Konflik pun pernah terjadi diantara mereka. Pernah terjadi kontak
senjata antara Pihak militer Indonesia dan ADF Australia walaupun
pada akhirnya konflik tersebut dapat diredam. Umumnya konflik terjadi
lantaran adanya kesalahpahaman atau kurangnya koordinasi antara kedua
belah pihak.
Namun
bukan hanya konflik dengan negara luar saja yang pernah terjadi,
Indonesia juga sempat dipusingkan dengan konflik-konflik internal
yang terjadi di Timtim sendiri yang para pelakunya adalah warga
setempat. Menjelang jajak penentuan pendapat (Referendum), TNI pernah
mencoba melucuti senjata-senjata dari kelompok TNI putra daerah
(kelompok TNI lokal), namun sebagian dari kelompok tersebut
harap-harap cemas lantaran tidak dapat melindungi diri mereka
nantinya setelah kekacauan yang akan terjadi pasca penentuan
pendapat. Otomatis nantinya entah itu Timtim berintegrasi dengan
Indonesia atau Timtim merdeka, jelas ada kekacauan yang ditimbulkan
oleh pihak-pihak yang kecewa dengan hasil keputusan tersebut.
Media-media
asing juga turut memperkeruh suasana di lapangan mengingat mereka
memberitakan suatu kejadian melalui kacamata mereka sendiri dan
terkadang dilebih-lebihkan. Mereka juga cenderung menyudutkan
Indonesia (TNI) dengan menyebarkan berita-berita dengan tudingan
pelanggaran HAM yang diisukan mereka. Terlebih lagi terhadap
Australia, yang dari dulu tidak percaya dan bersikap waspada terhadap
gerak-gerik militer Indonesia yang hampir menduduki Timor Timur
selama 20 tahun lamanya.

SEGMEN DATA:
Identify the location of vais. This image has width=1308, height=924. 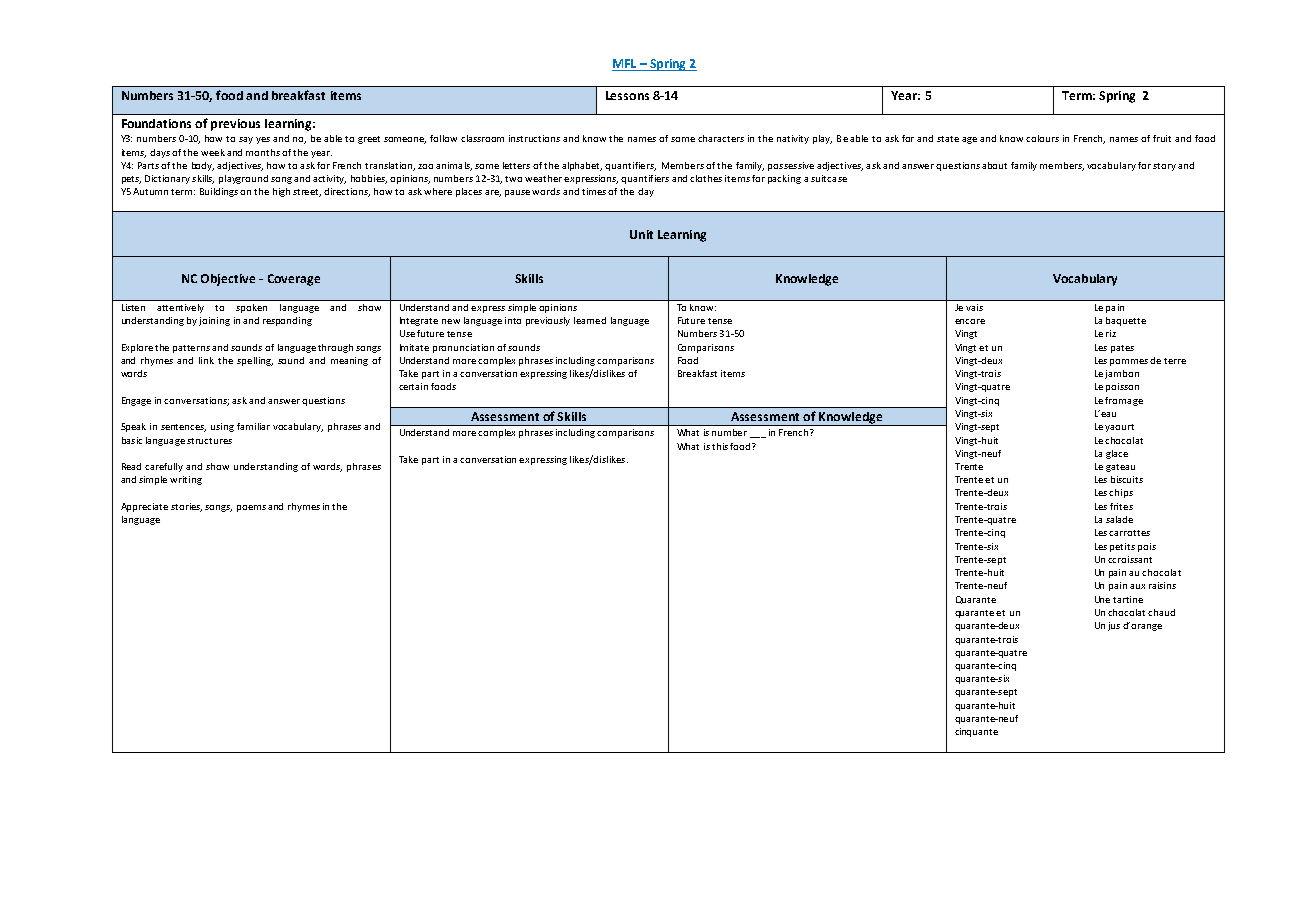
(974, 307).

INSTRUKSI:
Lanjutkan teks tentang konflik di Timor Timur menjelang referendum, dimulai tepat setelah kalimat terakhirnya.

JAWABAN BENAR:
BATALYON
ORGANIK DAN PPI
Selain
menurunkan Batalyon Organik (Yon 743, 744, dan 745), ABRI juga
menerjunkan banyak Batalyon penugasan mereka yang berasal dari luar
wilayah Timor Timur. Diantaranya adalah Batalyon 514/ Kostrad, 613,
713, 507, dan Batalyon-batalyon tempur lainnya yang kesemuanya
berjumlah sekitar 20 Batalyon tempur. ABRI juga pada waktu itu
dibantu unsur Brimob dan kelompok milisi pro-integrasi (PPI- Pasukan
Pejuang Integrasi) yang bersama-sama menumpas kelompok bersenjata
Fretilin yang ingin membentuk sebuah negara merdeka.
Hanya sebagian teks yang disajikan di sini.